- Born: James Lucas Condon 7 May 1989 (age 37) Park City, Utah, U.S
- Occupation: YouTuber;
- Partner: Sophia Garcia de Leon (2022-present)

YouTube information
- Channel: TheStradman;
- Years active: 2012–present
- Genre: Automobiles
- Subscribers: 4.56 million (TheStradman); 402 thousand (STRAD);
- Views: 1.2 billion (TheStradman); 12.4 million (STRAD);
- Website: thestradman.com

= TheStradman =

American YouTuber

James Lucas Condon (born May 7, 1989), better known as The Stradman, is an American YouTuber and entrepreneur. He makes vlog content heavily surrounding his life and Supercar collection. He rose to prominence in the mid-2010s for his mix between car related and general vlog content, unlike many of his predecessors in the scene, who for the most part focused exclusively on the automotive element.

In 2025, he opened Strad Pizza, a New York-style Pizza restaurant in Scottsdale, Arizona.

== Early life==
James Lucas Condon was born in Park City, Utah on May 7th, 1989. His parents are known through his channel, however Condon has left their identity unknown for privacy reasons. Despite this, it is known his mother currently lives in Oregon, and his father passed away on May 6th, 2021, and is remembered through his son's content, predominantly in his Liberty Walk Lamborghini Aventador, of which he finished hours prior to his fathers passing and holds the vanity plate DADSV12. He is the youngest of four sons.

== Career ==
Condon created his YouTube channel in 2012, using it as a place to share his carspotting adventures, travelling around the United States in his Audi TT (of which he lived in for a time), to document cars and related events such as the Gumball 3000. Condon's career saw a massive boost in July of 2014 after posting his video: Bugatti Veyron Super Sport hits 246.4 MPH!!, which received over 1 million views in the first 24 hours, which showed that YouTube had potential as a career path.

His channel is named after his dream car, the Ferrari 360 Challenge Stradale.

In October 2015, Condon released a video of him picking up his first supercar, a 2006 Lamborghini Gallardo from Newport Beach, California, which led to a slow shift from carspotting content to personal vlogging. A few months later, he was laid off from his job, leading to him focusing on YouTube as his sole career. Over the following years, Condon found his groove in expanding and modifying his collection, which via YouTube, provided more capital for him to create progressively more interesting and surprising content.
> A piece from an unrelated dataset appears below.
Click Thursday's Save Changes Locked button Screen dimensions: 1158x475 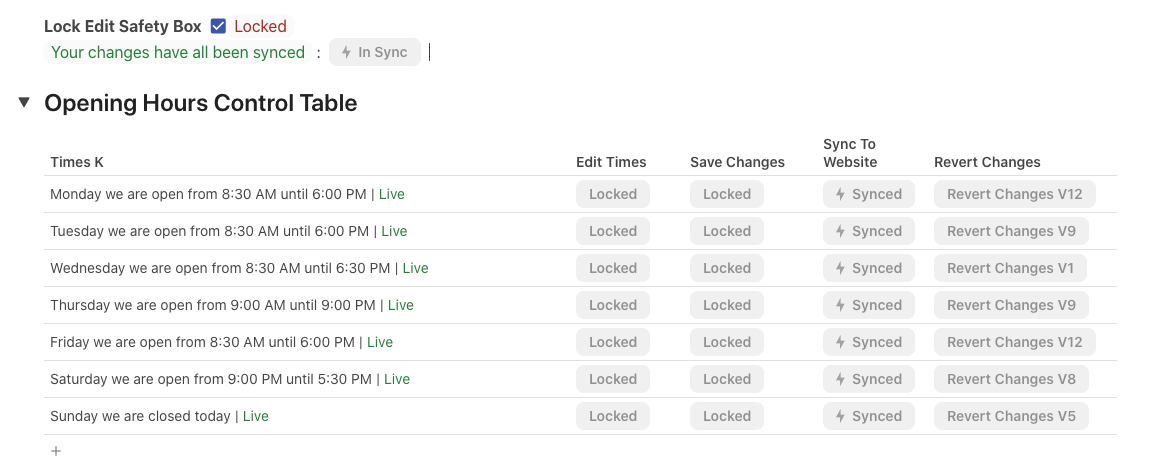[727, 305]
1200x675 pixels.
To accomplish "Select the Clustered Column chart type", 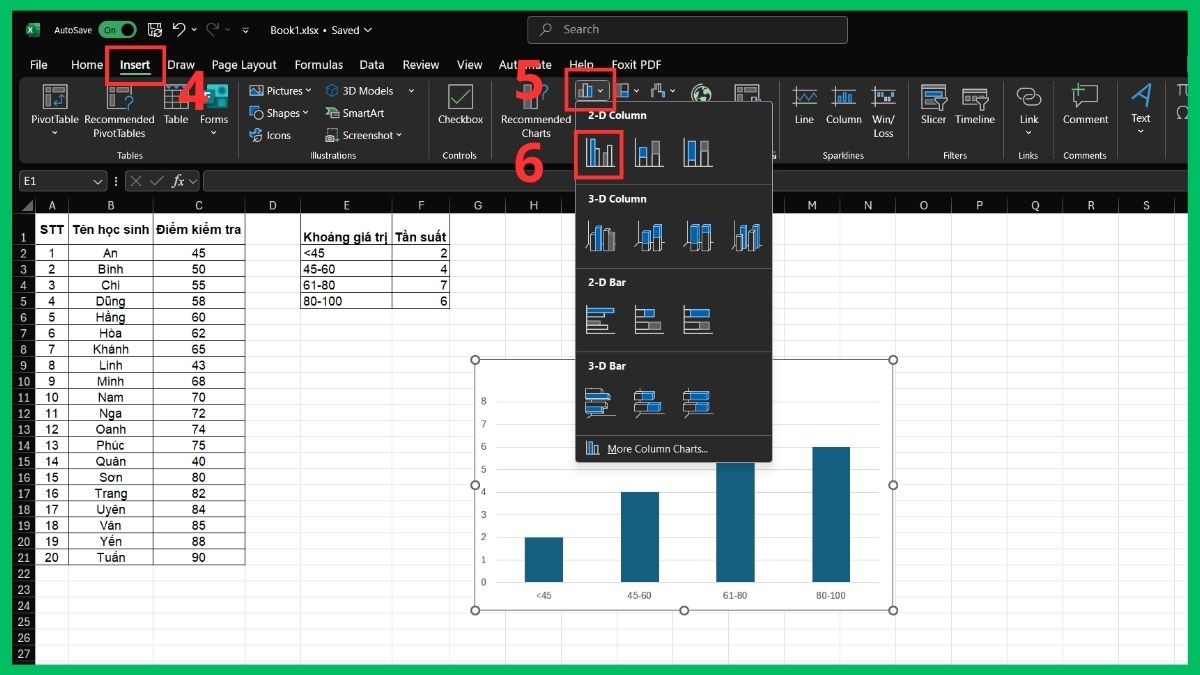I will pos(598,152).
Condon's content saw another shift with the COVID-19 pandemic in 2020, purchasing his first Hypercar, a Bugatti Veyron, along with building of his house in Bluffdale, Utah.

In 2023, Condon purchased a one of one Koenigsegg Agera HH, commissioned by David Heinemeier Hansson, and later owned by British racer Lewis Hamilton. Known affectionately as The Egg, it was featured heavily across his YouTube channels, however the crippling finance repayments led to it being sold in 2025, leading to a further diversification in content creation, such as finishing his iconic Batcave garage, and expanding his Lamborghini collection.

The Koenigsegg Agera HH, Formerly owned by Condon

In 2024, Condon bought a crashed Ferrari 812 Superfast, previously owned by actor Michael B. Jordan with plans to rebuild. Later in the year, it was revealed he had been audited by the Internal Revenue Service due to tax codes that heavily clash with Condon's line of business. He was fined around US$500,000.

===Strad Pizza===
In 2025, Condon opened a Restaurant, Strad Pizza in Scottsdale, Arizona, focusing on New York style Pizza, and is heavily styled after his car collection and signature purple colouring. Not long after opening, the store received high praise from Barstool Sports founder and pizza connoisseur Dave Portnoy, who gave it a 7 out of 7, a review that few other pizzerias have achieved, especially one so new to the business.

==Personal life==
Since 2022, Condon has been in a relationship with Sophia Garcia de Leon, a Canadian Influencer.

He currently lives in a house he built in Bluffdale, Utah, just south of Salt Lake City, of which most of his content is filmed out of, and home to his car collection.

He also owns a house in Scottsdale, Arizona, nearby to his business, Strad Pizza.